How to help your adult children in a gray divorce

On Behalf of | Oct 16, 2023 | Family Law |

Gray divorce, the dissolution of a marriage later in life, can be a significant life event not just for the couple but also for their adult children. A 2022 study in the Oxford University Press revealed that 36% of divorces involve couples over the age of 50, so this may be an issue for an increasing number of families.
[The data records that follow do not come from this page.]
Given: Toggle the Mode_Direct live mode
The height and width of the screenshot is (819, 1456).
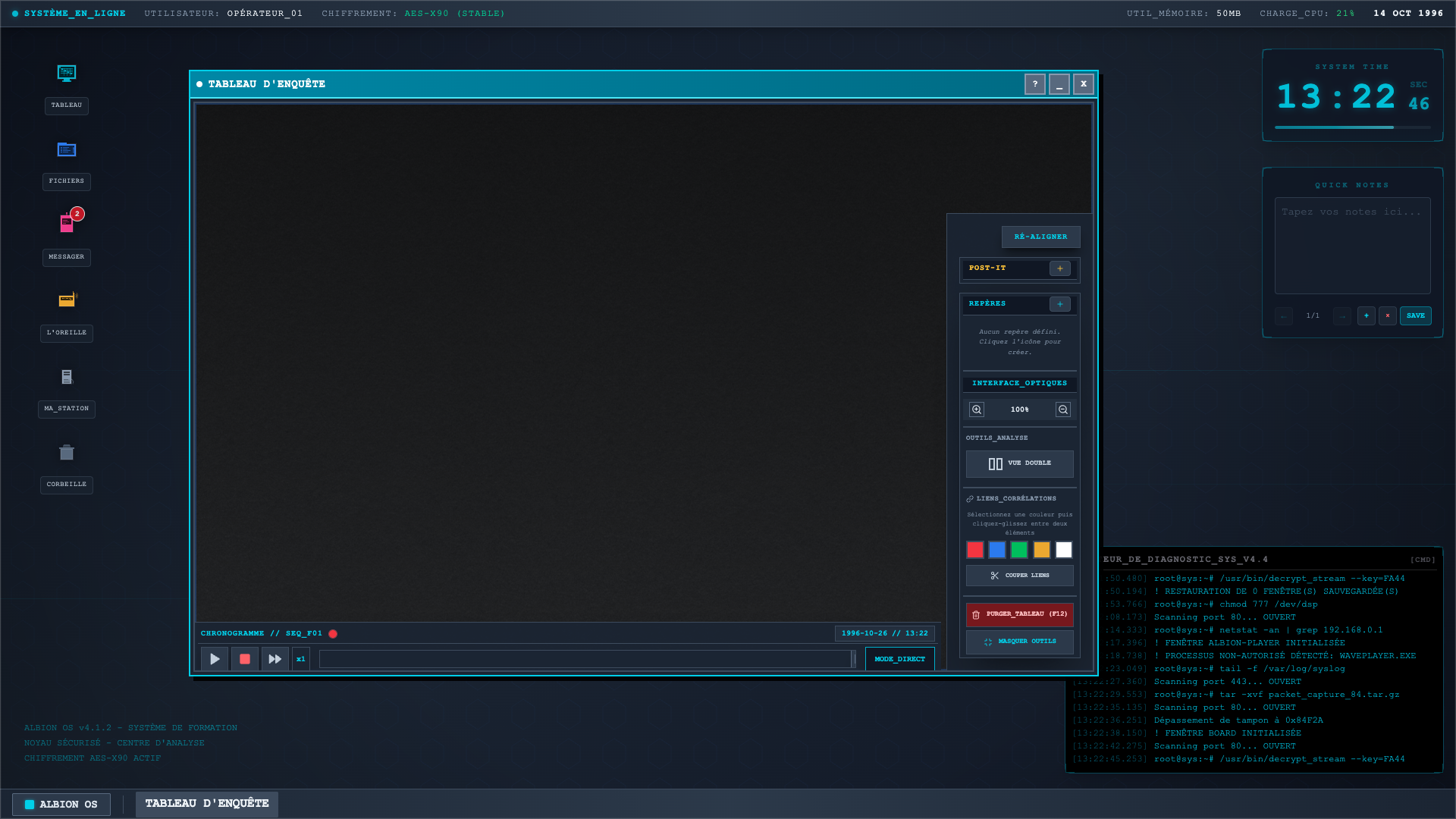Looking at the screenshot, I should (899, 659).
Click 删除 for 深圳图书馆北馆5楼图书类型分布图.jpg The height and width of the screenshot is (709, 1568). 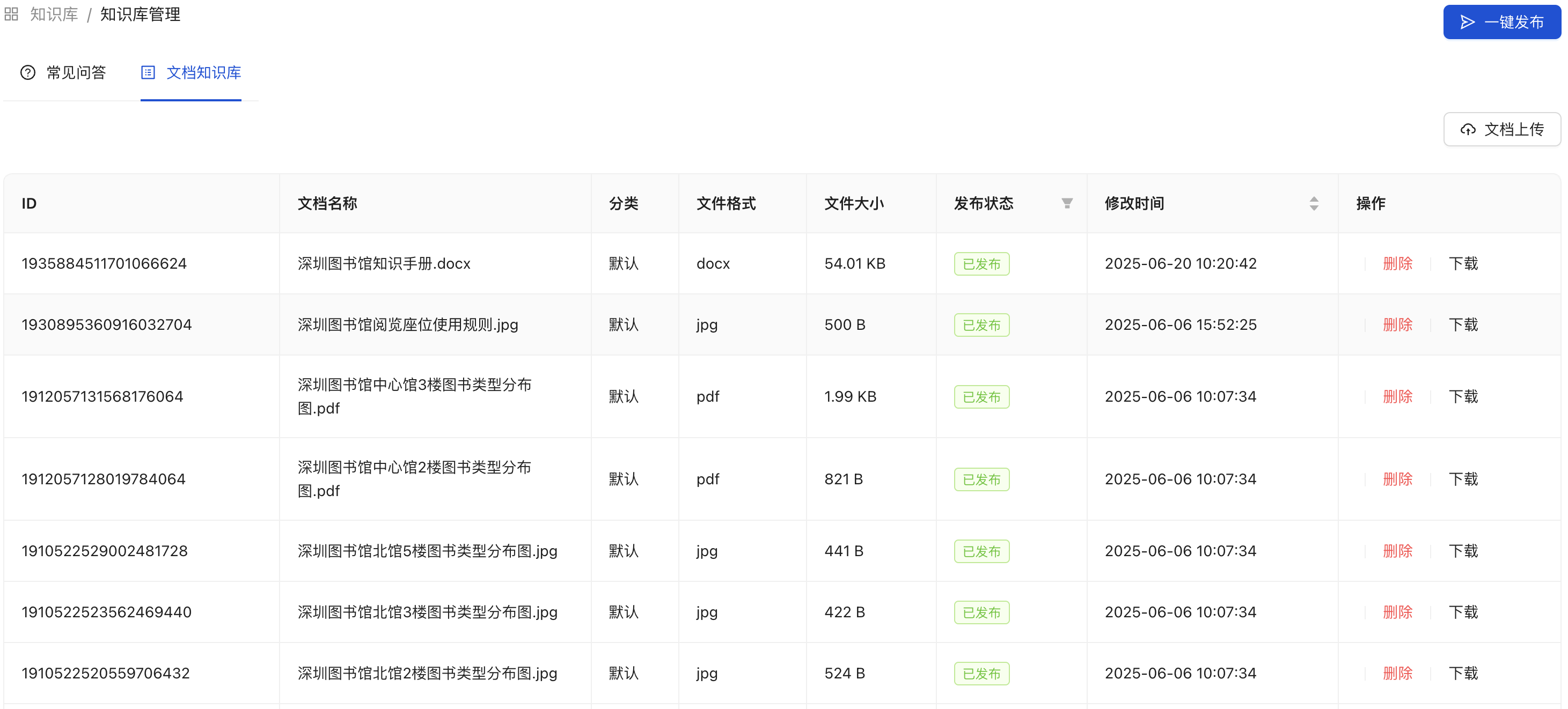coord(1398,551)
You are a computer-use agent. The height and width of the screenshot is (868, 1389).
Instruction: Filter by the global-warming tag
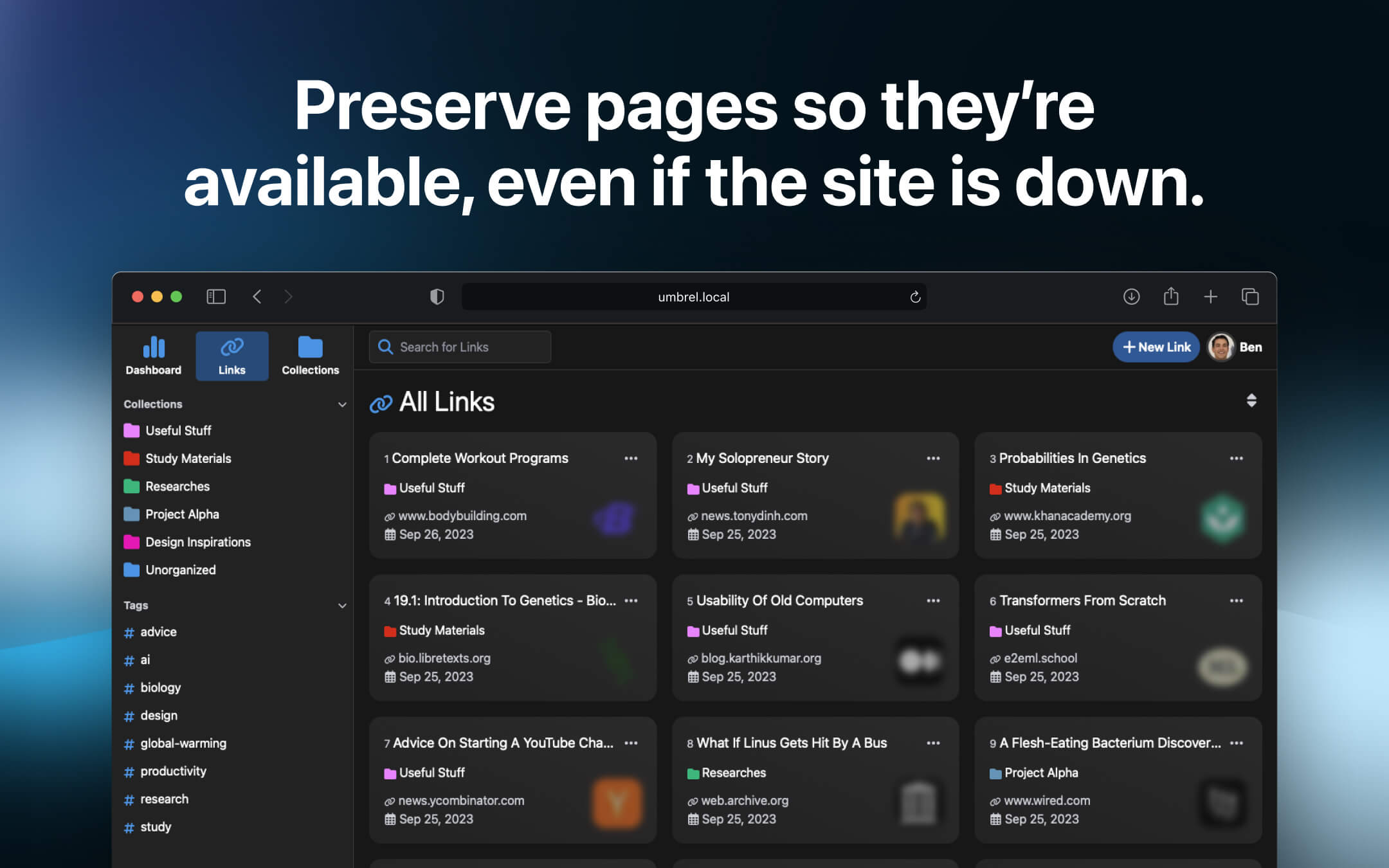click(183, 743)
You may not think about how it will impact your children because they are adults. However, the adjustment for them can be a serious issue. You should seek to help them navigate this transition more smoothly.

Open communication

Begin by having honest and open conversations with your adult children. Let them know about the divorce and the reasons behind it, and keep the lines of communication open for them to express their feelings, concerns and questions.

Reassure them

Assure your adult children that your love for them remains unchanged. Emphasize that the divorce is a decision between you and your spouse and that it does not reflect on your relationship with them.

Respect their feelings

Everyone processes divorce differently, and your adult children may experience a range of emotions. Some may feel relief, while others may be deeply saddened or angry, but you should respect their feelings and provide a safe space for them to share without judgment.

Offer emotional support

Be there for your adult children emotionally by offering a listening ear, validating their feelings and providing reassurance. Let them know that their emotions are normal, and it is okay to grieve the loss of their family unit.

Avoid blame

Keep adult children out of any conflicts or blame games and avoid speaking negatively about your ex-spouse as it can create additional stress for your children. Instead, focus on constructive communication.

Maintain stability

In a gray divorce, there may be significant changes, such as selling the family home or dividing assets. Do your best to maintain stability in your relationship with your adult children. Ensure they have a sense of home and a place to visit.

Respect boundaries

Your adult children may need time to adjust to the new dynamics of their parents’ relationship. Respect their boundaries and the amount of involvement they feel comfortable with as you move forward.

Gray divorces can be challenging even for adult children. This is a huge change, and even though they are adults, you are still the parent. Offering understanding and support through this experience period can make it a time of healing and avoid future relationship issues between you and them.